Directions for this task -
Wherever "Paxian" turns up in a line of the entries below, that line counts. Say how many such lines there are, with no other words.

══════════

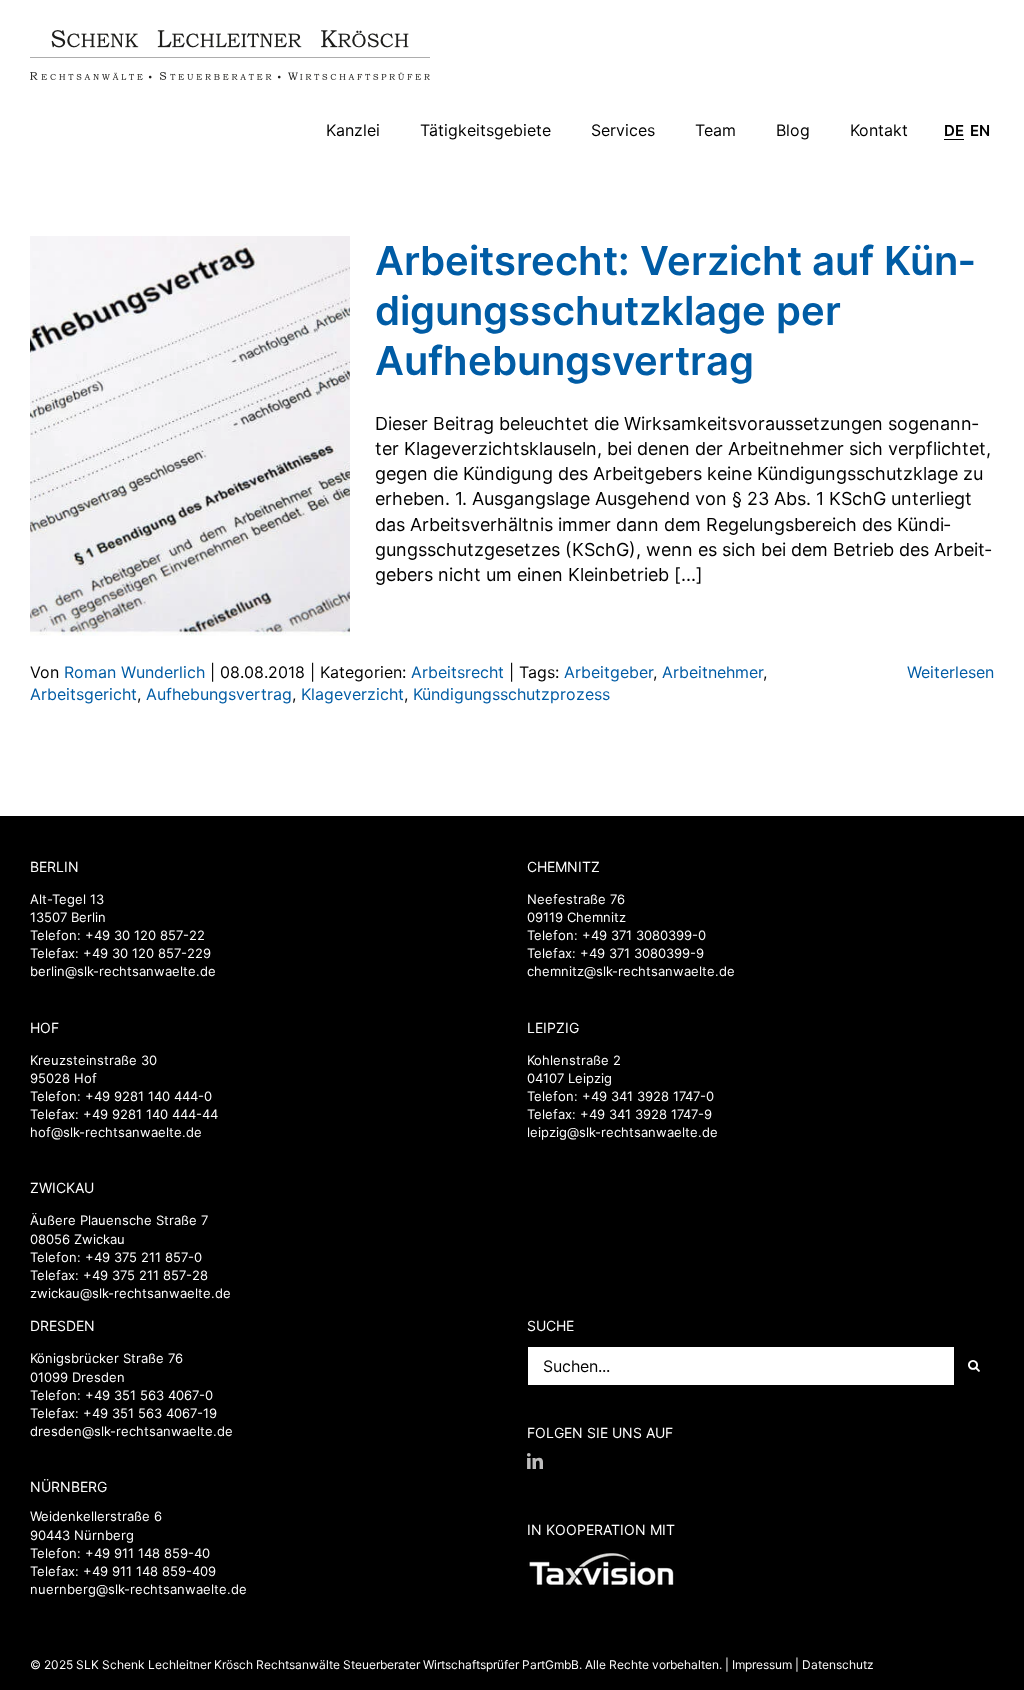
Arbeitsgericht (83, 694)
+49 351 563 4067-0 (149, 1395)
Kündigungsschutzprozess (511, 694)
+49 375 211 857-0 (143, 1257)
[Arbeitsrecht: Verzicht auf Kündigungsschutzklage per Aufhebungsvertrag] (190, 436)
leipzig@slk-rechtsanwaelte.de (622, 1132)
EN (980, 131)
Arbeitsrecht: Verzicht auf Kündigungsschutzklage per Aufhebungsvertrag (675, 310)
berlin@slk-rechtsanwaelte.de (123, 971)
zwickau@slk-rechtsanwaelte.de (130, 1293)
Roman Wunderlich (134, 672)
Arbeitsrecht (457, 672)
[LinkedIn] (535, 1461)
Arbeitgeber (608, 672)
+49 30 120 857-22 (145, 935)
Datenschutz (838, 1664)
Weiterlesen (950, 672)
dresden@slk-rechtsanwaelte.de (131, 1431)
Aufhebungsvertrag (219, 694)
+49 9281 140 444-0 (148, 1096)
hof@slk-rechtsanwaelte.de (116, 1132)
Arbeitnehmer (712, 672)
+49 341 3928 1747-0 (648, 1096)
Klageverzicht (352, 694)
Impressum (762, 1664)
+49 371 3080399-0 (644, 935)
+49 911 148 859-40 (147, 1553)
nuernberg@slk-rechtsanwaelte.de (138, 1589)
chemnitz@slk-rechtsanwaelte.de (631, 971)
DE (954, 131)
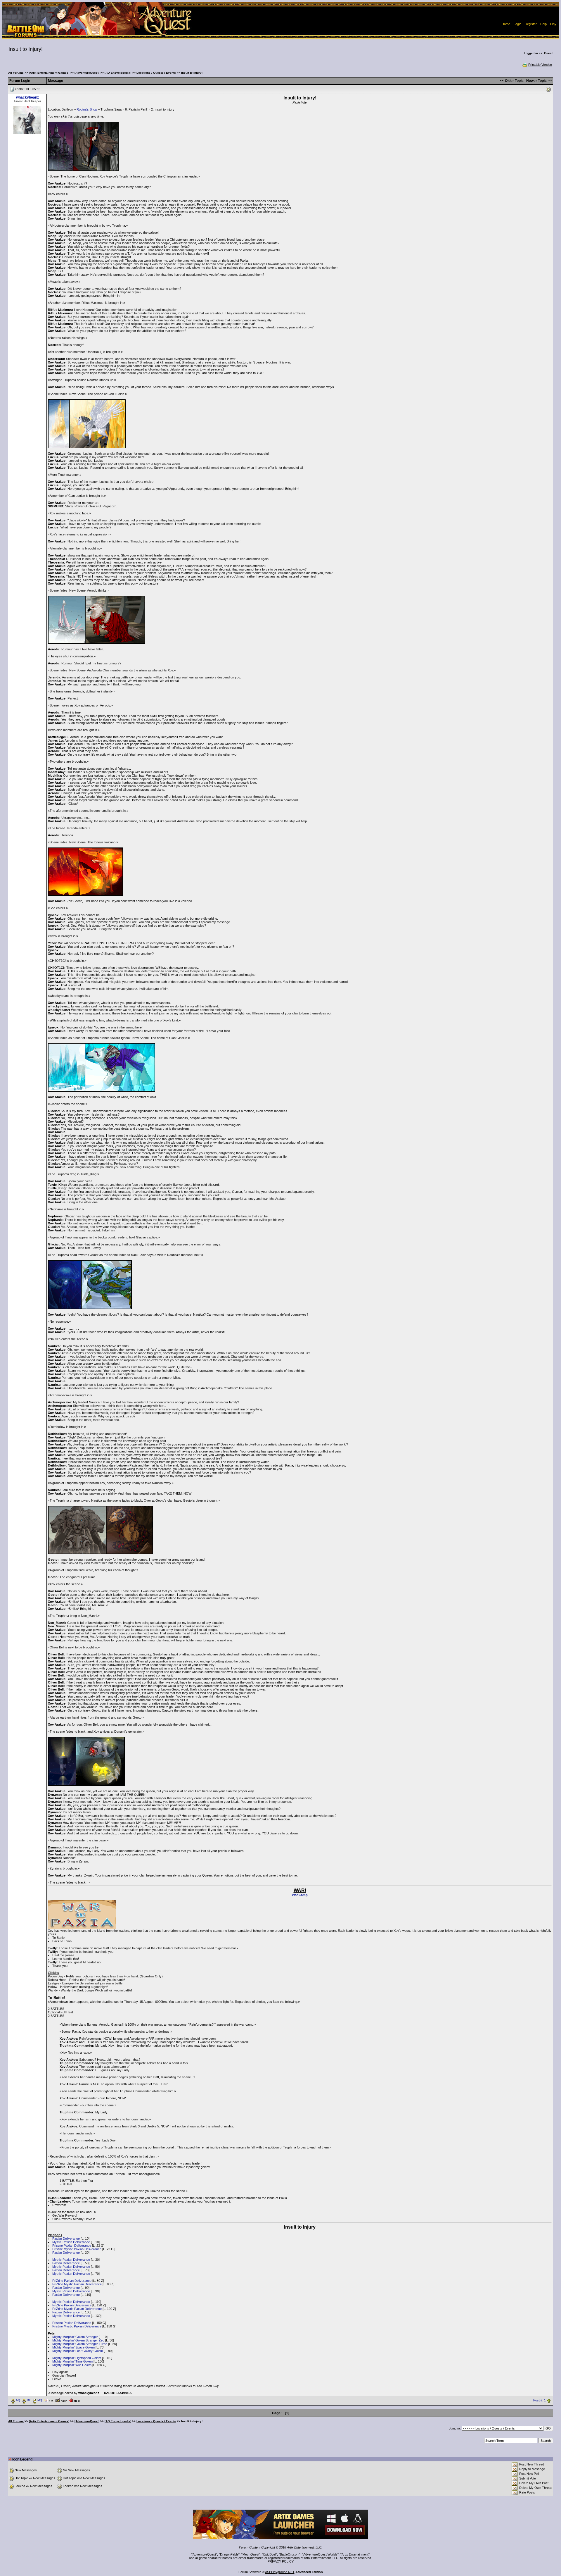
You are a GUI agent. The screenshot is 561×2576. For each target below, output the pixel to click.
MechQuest (251, 2554)
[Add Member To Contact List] (61, 2400)
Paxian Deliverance (66, 2238)
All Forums (16, 72)
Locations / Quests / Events (156, 72)
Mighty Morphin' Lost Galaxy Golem (77, 2351)
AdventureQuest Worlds (320, 2554)
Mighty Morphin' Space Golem (73, 2347)
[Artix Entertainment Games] (49, 72)
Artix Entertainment (355, 2554)
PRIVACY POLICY (281, 2561)
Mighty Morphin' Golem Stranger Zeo (78, 2340)
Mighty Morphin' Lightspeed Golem (76, 2358)
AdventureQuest (204, 2554)
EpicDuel (269, 2554)
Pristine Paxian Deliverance (71, 2245)
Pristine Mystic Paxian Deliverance (76, 2249)
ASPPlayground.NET (280, 2572)
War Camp (300, 1895)
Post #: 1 (539, 2400)
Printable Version (540, 64)
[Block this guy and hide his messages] (75, 2400)
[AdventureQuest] (87, 72)
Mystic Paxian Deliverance (71, 2242)
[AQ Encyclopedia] (118, 72)
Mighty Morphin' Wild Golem (71, 2365)
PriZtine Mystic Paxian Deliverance (77, 2284)
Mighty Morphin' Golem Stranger (75, 2337)
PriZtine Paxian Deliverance (71, 2280)
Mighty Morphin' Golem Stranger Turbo (79, 2344)
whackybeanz (27, 97)
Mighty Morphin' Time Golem (72, 2361)
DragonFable (229, 2554)
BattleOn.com (289, 2554)
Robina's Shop (87, 109)
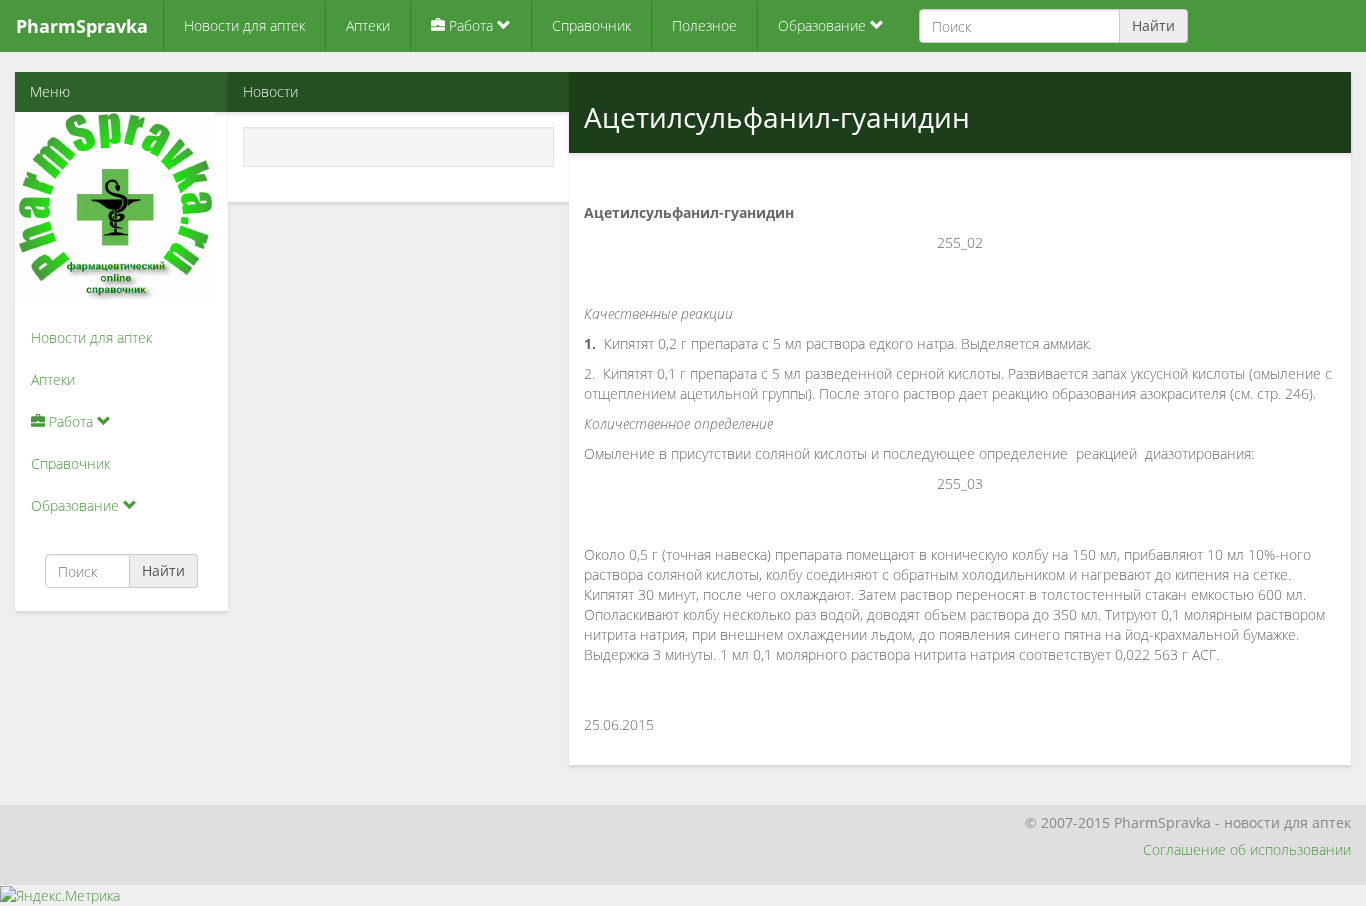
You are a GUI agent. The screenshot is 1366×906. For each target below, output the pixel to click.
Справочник (591, 25)
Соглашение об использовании (1247, 849)
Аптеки (368, 25)
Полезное (704, 25)
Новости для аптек (244, 25)
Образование (824, 25)
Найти (1153, 25)
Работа (471, 25)
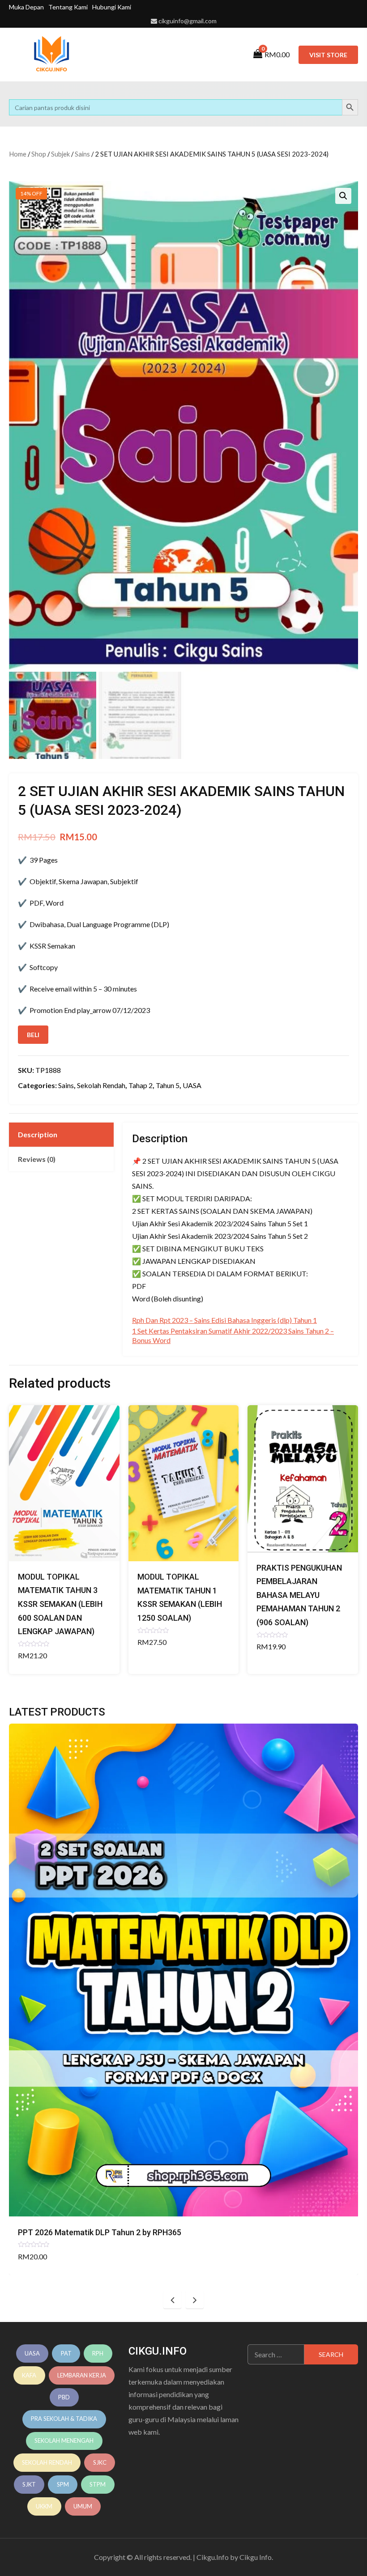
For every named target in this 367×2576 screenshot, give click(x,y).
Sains (82, 154)
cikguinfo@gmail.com (187, 21)
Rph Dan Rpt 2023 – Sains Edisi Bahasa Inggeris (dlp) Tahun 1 (224, 1320)
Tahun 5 (167, 1085)
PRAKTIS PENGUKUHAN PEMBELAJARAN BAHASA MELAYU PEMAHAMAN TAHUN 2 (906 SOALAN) (299, 1595)
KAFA (29, 2375)
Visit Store (328, 55)
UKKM (44, 2506)
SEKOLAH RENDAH (47, 2462)
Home (17, 154)
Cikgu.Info (212, 2557)
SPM (63, 2484)
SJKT (29, 2484)
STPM (98, 2484)
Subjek (60, 154)
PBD (64, 2397)
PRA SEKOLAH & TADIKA (64, 2418)
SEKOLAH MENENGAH (64, 2440)
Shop (38, 154)
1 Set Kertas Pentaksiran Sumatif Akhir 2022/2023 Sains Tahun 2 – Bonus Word (233, 1335)
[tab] (61, 1135)
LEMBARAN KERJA (81, 2375)
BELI (33, 1034)
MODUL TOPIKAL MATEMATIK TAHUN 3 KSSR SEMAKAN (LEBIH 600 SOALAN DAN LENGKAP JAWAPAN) (60, 1604)
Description (37, 1134)
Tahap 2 (140, 1085)
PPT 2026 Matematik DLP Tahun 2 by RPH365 (99, 2232)
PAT (66, 2353)
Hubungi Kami (111, 7)
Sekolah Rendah (101, 1085)
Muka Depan (26, 7)
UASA (192, 1085)
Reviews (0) (36, 1159)
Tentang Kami (68, 7)
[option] (183, 1999)
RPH (97, 2353)
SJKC (100, 2462)
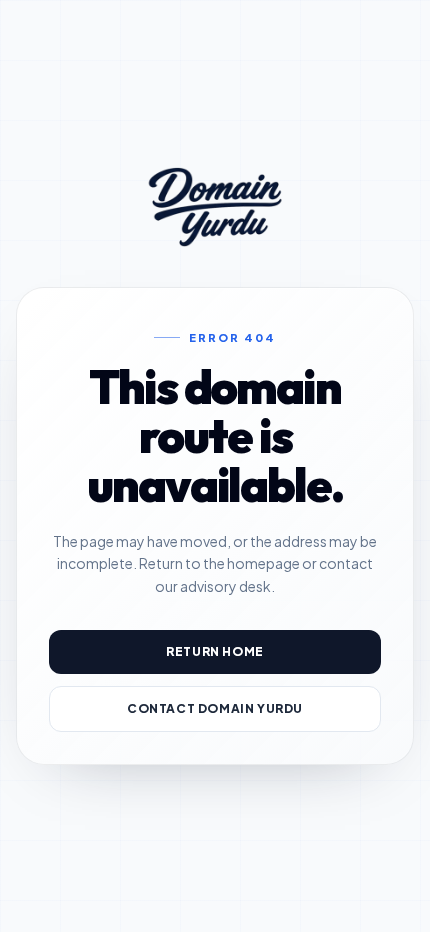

══════════

Exercise solution -
6